**Tâche 1**
Dites si chacune des affirmations (a), (b) et (c) concorde avec le texte sur la menace climatique : (a) l'enquête a porté sur 63 municipalités ; (b) la plupart des villes canadiennes ont déjà évalué la menace des changements climatiques ; (c) le chercheur appartient à l'Université de Toronto. Répondez par oui ou non et citez à l'identique les mots du texte qui tranchent.
**Tâche 2**
Veuillez poursuivre le texte sur la menace climatique à partir de sa dernière phrase.

**Texte extrait**
______________________________

Un chercheur de l’Université de Waterloo estime que les villes sont mal armées pour réduire leur pollution et lutter contre les catastrophes naturelles.

La menace climatique plane sur les villes

Une étude laisse croire que la plupart des villes canadiennes n’ont pas encore évalué la menace posée par les changements climatiques bien qu’elles soient les plus exposées aux catastrophes météorologiques qu’ils pourraient causer.

Une enquête menée sur 63 municipalités de diverses tailles, d’un océan à l’autre, a révélé des lacunes importantes dans la façon dont la plupart se préparent aux conditions à venir et dans les efforts pour réduire leur contribution au problème.

______________________________

**Données brutes**
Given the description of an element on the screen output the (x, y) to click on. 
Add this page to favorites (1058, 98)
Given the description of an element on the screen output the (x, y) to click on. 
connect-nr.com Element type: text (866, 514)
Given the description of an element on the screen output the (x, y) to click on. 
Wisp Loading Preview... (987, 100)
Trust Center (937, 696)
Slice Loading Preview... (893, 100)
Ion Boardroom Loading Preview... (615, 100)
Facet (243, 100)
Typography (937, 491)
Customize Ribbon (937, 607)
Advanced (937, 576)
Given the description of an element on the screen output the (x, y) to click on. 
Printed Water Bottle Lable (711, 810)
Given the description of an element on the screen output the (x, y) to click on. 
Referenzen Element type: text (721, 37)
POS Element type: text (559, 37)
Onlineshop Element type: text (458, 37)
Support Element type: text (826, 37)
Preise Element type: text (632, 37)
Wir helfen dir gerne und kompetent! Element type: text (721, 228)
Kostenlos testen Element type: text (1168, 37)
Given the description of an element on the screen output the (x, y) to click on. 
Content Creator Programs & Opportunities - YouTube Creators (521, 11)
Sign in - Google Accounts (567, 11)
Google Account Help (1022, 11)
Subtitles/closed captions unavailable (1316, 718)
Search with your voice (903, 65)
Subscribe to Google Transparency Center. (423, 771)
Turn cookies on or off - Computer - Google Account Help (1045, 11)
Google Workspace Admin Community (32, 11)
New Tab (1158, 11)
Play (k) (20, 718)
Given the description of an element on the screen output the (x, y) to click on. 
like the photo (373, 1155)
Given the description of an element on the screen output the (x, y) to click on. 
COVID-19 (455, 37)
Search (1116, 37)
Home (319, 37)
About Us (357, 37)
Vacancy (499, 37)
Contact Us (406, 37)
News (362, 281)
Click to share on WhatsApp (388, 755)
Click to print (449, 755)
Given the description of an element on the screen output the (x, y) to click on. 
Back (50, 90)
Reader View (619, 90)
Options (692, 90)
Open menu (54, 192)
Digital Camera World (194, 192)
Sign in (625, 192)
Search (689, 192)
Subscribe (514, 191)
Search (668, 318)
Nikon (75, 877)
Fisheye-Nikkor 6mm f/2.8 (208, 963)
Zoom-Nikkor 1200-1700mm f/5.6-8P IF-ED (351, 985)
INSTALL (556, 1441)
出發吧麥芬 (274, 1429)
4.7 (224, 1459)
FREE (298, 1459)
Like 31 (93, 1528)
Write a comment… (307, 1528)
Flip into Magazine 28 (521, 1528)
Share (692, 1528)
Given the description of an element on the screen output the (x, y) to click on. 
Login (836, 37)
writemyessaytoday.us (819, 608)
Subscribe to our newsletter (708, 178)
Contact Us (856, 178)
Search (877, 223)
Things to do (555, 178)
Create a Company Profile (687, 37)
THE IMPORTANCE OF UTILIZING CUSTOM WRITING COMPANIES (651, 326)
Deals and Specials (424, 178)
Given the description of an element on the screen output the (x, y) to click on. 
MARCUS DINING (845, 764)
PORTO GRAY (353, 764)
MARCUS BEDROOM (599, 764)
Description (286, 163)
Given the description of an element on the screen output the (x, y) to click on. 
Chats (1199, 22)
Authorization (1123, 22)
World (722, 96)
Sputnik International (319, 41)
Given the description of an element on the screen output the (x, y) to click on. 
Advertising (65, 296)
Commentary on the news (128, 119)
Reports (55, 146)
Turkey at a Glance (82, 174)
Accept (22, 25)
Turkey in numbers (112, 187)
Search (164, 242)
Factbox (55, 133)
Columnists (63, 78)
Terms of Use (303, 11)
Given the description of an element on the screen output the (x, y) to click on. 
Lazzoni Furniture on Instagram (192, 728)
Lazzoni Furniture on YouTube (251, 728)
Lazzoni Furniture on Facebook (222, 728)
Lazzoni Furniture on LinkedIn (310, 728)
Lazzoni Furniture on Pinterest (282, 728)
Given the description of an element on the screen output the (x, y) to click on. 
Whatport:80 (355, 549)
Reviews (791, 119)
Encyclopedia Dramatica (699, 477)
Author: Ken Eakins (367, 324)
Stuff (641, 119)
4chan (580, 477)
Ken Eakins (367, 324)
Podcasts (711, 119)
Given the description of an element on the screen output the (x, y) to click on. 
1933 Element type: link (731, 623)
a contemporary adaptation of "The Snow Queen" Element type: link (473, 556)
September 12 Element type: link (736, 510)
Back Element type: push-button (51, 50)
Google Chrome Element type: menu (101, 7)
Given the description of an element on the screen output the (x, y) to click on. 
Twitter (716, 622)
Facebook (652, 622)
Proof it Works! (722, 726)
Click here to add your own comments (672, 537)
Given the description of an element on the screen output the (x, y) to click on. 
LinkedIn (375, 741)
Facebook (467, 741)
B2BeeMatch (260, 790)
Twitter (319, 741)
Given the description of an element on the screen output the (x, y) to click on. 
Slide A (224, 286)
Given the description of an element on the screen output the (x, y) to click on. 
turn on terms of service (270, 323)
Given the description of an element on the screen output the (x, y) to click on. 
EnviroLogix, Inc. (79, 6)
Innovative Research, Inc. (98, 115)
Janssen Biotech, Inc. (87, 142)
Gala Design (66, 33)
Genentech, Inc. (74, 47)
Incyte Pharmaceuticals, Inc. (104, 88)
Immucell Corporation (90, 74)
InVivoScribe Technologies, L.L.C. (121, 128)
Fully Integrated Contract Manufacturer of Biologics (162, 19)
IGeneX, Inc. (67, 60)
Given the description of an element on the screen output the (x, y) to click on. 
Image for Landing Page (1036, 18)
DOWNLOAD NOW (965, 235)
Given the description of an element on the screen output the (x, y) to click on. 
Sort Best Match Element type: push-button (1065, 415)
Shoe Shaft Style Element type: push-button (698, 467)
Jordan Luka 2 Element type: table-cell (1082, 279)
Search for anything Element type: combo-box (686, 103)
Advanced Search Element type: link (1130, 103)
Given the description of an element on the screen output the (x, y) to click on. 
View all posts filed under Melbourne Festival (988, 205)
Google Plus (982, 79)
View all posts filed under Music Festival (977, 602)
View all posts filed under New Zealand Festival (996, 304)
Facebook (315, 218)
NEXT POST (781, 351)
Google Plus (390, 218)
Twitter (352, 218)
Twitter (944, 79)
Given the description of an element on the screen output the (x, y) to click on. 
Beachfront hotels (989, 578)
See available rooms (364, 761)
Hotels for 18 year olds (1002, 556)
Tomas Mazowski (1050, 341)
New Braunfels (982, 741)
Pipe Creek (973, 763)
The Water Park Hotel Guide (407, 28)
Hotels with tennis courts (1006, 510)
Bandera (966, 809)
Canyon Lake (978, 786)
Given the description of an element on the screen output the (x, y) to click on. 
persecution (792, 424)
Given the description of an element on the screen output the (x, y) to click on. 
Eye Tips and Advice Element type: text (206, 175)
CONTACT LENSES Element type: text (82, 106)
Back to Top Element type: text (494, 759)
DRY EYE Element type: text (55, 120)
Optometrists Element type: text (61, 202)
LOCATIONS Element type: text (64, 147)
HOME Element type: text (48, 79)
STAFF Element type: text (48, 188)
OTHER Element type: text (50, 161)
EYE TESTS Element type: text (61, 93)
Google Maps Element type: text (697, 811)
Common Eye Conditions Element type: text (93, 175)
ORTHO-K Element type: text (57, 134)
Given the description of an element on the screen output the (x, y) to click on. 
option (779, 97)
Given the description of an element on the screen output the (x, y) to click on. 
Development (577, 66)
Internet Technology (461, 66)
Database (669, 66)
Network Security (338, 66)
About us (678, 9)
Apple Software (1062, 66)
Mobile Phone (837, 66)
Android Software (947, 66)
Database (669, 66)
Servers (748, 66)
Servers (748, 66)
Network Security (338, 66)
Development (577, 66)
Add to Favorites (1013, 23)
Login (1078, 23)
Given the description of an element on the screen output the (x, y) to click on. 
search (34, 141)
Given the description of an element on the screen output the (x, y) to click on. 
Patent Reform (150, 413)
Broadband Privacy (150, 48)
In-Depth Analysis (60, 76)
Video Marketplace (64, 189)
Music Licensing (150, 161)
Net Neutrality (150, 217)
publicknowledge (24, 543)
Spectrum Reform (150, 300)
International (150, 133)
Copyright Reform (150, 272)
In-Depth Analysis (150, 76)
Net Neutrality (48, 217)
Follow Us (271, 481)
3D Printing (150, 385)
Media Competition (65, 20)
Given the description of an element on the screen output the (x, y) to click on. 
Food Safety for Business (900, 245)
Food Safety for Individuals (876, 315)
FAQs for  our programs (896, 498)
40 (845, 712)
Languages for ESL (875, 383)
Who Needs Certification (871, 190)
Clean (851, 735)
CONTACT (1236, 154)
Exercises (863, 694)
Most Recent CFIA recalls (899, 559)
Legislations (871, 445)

______________________________

**Zone de réponse 1**
(a) Oui : « Une enquête menée sur 63 municipalités de diverses tailles ».
(b) Non : « la plupart des villes canadiennes n’ont pas encore évalué la menace posée par les changements climatiques ».
(c) Non : « Un chercheur de l’Université de Waterloo ».

**Zone de réponse 2**
Jason Thistlethwaite, professeur à l’Université de Waterloo et coauteur de l’article publié dans la revue Climatic Change, a souligné que les gouvernements municipaux sont les plus vulnérables aux changements climatiques au Canada, mais qu’ils disposent pourtant des ressources les plus restreintes pour gérer le problème.

Il est donc impératif, selon lui, qu’ils aient « une stratégie ou un plan » de quelque nature.

La plupart des villes canadiennes doivent encore comprendre le danger du changement climatique.

M. Thistlethwaite et ses collègues ont comparé les plans – ou stratégies – municipaux à 46 indicateurs portant sur les informations de base, les objectifs, la mise en œuvre, l’évaluation et la participation du public.

Selon l’étude, presque tous les plans ont échoué à inclure une évaluation de la vulnérabilité de la municipalité à des impacts particuliers des changements climatiques. Seules sept municipalités ont déterminé des quartiers susceptibles d’être plus vulnérables. Beaucoup de villes n’avaient pas fait assez de recherches pour pouvoir rédiger un plan détaillé.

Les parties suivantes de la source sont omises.